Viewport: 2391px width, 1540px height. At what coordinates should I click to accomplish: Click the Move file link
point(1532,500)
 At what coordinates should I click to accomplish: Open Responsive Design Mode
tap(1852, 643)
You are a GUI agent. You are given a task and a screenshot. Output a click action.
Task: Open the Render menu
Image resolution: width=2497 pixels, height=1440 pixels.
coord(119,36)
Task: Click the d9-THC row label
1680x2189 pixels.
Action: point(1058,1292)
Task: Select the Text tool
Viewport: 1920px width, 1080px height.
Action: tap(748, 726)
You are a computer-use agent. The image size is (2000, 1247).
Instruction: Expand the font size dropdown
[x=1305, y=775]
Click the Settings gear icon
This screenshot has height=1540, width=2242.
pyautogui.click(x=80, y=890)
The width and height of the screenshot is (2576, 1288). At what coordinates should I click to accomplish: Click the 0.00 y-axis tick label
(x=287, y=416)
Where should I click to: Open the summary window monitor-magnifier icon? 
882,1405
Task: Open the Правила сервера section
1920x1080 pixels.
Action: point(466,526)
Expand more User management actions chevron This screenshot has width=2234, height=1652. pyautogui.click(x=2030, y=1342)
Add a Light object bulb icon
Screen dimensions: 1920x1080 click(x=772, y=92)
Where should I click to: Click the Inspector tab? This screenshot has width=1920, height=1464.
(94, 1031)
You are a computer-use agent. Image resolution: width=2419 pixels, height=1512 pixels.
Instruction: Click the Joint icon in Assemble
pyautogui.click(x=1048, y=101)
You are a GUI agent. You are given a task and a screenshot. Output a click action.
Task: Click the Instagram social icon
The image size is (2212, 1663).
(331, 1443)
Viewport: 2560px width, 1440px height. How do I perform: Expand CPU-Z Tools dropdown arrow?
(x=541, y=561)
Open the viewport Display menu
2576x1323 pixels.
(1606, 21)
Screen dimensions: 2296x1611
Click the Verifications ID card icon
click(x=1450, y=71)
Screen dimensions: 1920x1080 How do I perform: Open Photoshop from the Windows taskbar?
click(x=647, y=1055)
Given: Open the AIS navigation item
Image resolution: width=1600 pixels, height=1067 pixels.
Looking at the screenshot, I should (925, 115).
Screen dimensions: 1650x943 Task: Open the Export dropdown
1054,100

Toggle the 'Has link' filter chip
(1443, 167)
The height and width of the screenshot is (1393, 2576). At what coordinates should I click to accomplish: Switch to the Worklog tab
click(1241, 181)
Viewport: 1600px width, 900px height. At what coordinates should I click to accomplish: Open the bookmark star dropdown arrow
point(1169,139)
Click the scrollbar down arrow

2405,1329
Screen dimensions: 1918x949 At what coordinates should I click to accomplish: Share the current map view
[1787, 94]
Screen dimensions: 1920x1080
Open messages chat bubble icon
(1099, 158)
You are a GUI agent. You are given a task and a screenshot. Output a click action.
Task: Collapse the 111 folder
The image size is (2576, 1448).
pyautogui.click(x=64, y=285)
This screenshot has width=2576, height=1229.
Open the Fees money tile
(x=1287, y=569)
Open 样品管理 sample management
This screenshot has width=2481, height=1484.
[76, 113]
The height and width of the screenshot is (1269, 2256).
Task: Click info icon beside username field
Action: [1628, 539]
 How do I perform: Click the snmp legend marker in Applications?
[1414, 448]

....

Description of the task — Write the number of lines in the data above that contain "menu", adding no other words.

Answer box — 2